▶ _What the task requires_: Transcribe every line of the listing below without any deviation.

○ ○ ○

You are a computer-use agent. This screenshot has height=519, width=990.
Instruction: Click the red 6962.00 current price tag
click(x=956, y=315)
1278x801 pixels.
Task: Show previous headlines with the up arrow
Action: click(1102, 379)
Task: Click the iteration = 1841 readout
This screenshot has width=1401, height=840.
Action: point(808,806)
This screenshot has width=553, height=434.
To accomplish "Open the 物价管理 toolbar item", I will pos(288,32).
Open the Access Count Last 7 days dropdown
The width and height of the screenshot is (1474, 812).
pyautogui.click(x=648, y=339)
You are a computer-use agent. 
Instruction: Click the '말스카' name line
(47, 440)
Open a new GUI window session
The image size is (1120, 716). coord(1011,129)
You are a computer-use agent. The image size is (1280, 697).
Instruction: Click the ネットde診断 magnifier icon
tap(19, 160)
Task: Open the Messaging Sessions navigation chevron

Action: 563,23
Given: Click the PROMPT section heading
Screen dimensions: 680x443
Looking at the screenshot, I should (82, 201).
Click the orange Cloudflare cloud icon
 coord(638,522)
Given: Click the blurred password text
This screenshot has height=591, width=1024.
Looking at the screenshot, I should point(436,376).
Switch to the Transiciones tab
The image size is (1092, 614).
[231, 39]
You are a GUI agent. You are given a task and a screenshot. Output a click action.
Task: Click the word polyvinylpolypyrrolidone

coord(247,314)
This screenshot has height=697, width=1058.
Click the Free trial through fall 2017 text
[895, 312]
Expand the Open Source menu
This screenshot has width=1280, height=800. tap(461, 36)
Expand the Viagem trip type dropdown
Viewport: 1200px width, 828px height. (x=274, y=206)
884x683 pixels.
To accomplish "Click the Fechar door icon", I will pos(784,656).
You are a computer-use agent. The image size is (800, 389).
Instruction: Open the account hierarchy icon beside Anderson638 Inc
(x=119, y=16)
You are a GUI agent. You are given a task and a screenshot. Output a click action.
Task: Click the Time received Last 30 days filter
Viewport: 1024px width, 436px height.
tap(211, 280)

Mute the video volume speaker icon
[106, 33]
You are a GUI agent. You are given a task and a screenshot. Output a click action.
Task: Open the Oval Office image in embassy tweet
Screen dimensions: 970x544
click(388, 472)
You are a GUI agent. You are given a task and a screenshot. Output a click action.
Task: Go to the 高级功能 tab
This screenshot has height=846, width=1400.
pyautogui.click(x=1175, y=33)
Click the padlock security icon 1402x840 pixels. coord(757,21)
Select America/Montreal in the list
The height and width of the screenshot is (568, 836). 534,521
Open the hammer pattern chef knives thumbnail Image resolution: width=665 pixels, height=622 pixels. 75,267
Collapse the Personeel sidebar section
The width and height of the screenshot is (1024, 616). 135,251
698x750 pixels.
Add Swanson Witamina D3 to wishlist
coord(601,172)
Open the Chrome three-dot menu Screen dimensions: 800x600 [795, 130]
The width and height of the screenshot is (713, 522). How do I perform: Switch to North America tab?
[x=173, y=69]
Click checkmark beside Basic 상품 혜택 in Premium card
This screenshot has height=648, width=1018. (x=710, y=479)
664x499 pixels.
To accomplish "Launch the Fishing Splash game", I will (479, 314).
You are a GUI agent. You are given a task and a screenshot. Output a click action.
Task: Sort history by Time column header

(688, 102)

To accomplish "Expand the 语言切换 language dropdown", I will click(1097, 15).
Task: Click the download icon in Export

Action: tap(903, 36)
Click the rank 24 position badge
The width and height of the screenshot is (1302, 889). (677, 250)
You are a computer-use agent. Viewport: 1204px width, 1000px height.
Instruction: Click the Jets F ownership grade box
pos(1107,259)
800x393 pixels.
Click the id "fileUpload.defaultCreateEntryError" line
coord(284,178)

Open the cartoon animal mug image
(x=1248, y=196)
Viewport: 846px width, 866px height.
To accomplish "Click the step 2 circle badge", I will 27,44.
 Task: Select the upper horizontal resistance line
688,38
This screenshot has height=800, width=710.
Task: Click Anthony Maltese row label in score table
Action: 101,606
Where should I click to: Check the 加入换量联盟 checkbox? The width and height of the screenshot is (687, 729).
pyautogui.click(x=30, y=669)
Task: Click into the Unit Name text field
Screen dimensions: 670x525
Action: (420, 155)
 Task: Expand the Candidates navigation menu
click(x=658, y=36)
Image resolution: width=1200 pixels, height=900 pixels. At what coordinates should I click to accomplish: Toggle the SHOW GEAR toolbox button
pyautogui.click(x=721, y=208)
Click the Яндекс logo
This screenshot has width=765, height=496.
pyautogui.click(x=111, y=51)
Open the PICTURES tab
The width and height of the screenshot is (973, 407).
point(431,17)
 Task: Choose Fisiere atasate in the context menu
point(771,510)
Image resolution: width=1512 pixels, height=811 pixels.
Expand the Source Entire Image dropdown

○ ○ ○

▶ _Your response_:
You are a computer-use agent. This screenshot has height=519, width=990.
Instruction: Click the red 6962.00 current price tag
click(x=956, y=315)
1278x801 pixels.
Task: Show previous headlines with the up arrow
Action: click(1102, 379)
Task: Click the iteration = 1841 readout
This screenshot has width=1401, height=840.
Action: point(808,806)
This screenshot has width=553, height=434.
To accomplish "Open the 物价管理 toolbar item", I will pos(288,32).
Open the Access Count Last 7 days dropdown
The width and height of the screenshot is (1474, 812).
pyautogui.click(x=648, y=339)
You are a computer-use agent. 
Instruction: Click the '말스카' name line
(47, 440)
Open a new GUI window session
The image size is (1120, 716). coord(1011,129)
You are a computer-use agent. The image size is (1280, 697).
Instruction: Click the ネットde診断 magnifier icon
tap(19, 160)
Task: Open the Messaging Sessions navigation chevron

Action: 563,23
Given: Click the PROMPT section heading
Screen dimensions: 680x443
Looking at the screenshot, I should (82, 201).
Click the orange Cloudflare cloud icon
 coord(638,522)
Given: Click the blurred password text
This screenshot has height=591, width=1024.
Looking at the screenshot, I should point(436,376).
Switch to the Transiciones tab
The image size is (1092, 614).
[231, 39]
You are a GUI agent. You are given a task and a screenshot. Output a click action.
Task: Click the word polyvinylpolypyrrolidone

coord(247,314)
This screenshot has height=697, width=1058.
Click the Free trial through fall 2017 text
[895, 312]
Expand the Open Source menu
This screenshot has width=1280, height=800. tap(461, 36)
Expand the Viagem trip type dropdown
Viewport: 1200px width, 828px height. (x=274, y=206)
884x683 pixels.
To accomplish "Click the Fechar door icon", I will pos(784,656).
You are a computer-use agent. The image size is (800, 389).
Instruction: Open the account hierarchy icon beside Anderson638 Inc
(x=119, y=16)
You are a GUI agent. You are given a task and a screenshot. Output a click action.
Task: Click the Time received Last 30 days filter
Viewport: 1024px width, 436px height.
tap(211, 280)

Mute the video volume speaker icon
[106, 33]
You are a GUI agent. You are given a task and a screenshot. Output a click action.
Task: Open the Oval Office image in embassy tweet
Screen dimensions: 970x544
click(388, 472)
You are a GUI agent. You are given a task and a screenshot. Output a click action.
Task: Go to the 高级功能 tab
This screenshot has height=846, width=1400.
pyautogui.click(x=1175, y=33)
Click the padlock security icon 1402x840 pixels. coord(757,21)
Select America/Montreal in the list
The height and width of the screenshot is (568, 836). 534,521
Open the hammer pattern chef knives thumbnail Image resolution: width=665 pixels, height=622 pixels. 75,267
Collapse the Personeel sidebar section
The width and height of the screenshot is (1024, 616). 135,251
698x750 pixels.
Add Swanson Witamina D3 to wishlist
coord(601,172)
Open the Chrome three-dot menu Screen dimensions: 800x600 [795, 130]
The width and height of the screenshot is (713, 522). How do I perform: Switch to North America tab?
[x=173, y=69]
Click checkmark beside Basic 상품 혜택 in Premium card
This screenshot has height=648, width=1018. (x=710, y=479)
664x499 pixels.
To accomplish "Launch the Fishing Splash game", I will (479, 314).
You are a GUI agent. You are given a task and a screenshot. Output a click action.
Task: Sort history by Time column header

(688, 102)

To accomplish "Expand the 语言切换 language dropdown", I will click(1097, 15).
Task: Click the download icon in Export

Action: tap(903, 36)
Click the rank 24 position badge
The width and height of the screenshot is (1302, 889). (677, 250)
You are a computer-use agent. Viewport: 1204px width, 1000px height.
Instruction: Click the Jets F ownership grade box
pos(1107,259)
800x393 pixels.
Click the id "fileUpload.defaultCreateEntryError" line
coord(284,178)

Open the cartoon animal mug image
(x=1248, y=196)
Viewport: 846px width, 866px height.
To accomplish "Click the step 2 circle badge", I will 27,44.
 Task: Select the upper horizontal resistance line
688,38
This screenshot has height=800, width=710.
Task: Click Anthony Maltese row label in score table
Action: 101,606
Where should I click to: Check the 加入换量联盟 checkbox? The width and height of the screenshot is (687, 729).
pyautogui.click(x=30, y=669)
Task: Click into the Unit Name text field
Screen dimensions: 670x525
Action: (420, 155)
 Task: Expand the Candidates navigation menu
click(x=658, y=36)
Image resolution: width=1200 pixels, height=900 pixels. At what coordinates should I click to accomplish: Toggle the SHOW GEAR toolbox button
pyautogui.click(x=721, y=208)
Click the Яндекс logo
This screenshot has width=765, height=496.
pyautogui.click(x=111, y=51)
Open the PICTURES tab
The width and height of the screenshot is (973, 407).
point(431,17)
 Task: Choose Fisiere atasate in the context menu
point(771,510)
Image resolution: width=1512 pixels, height=811 pixels.
Expand the Source Entire Image dropdown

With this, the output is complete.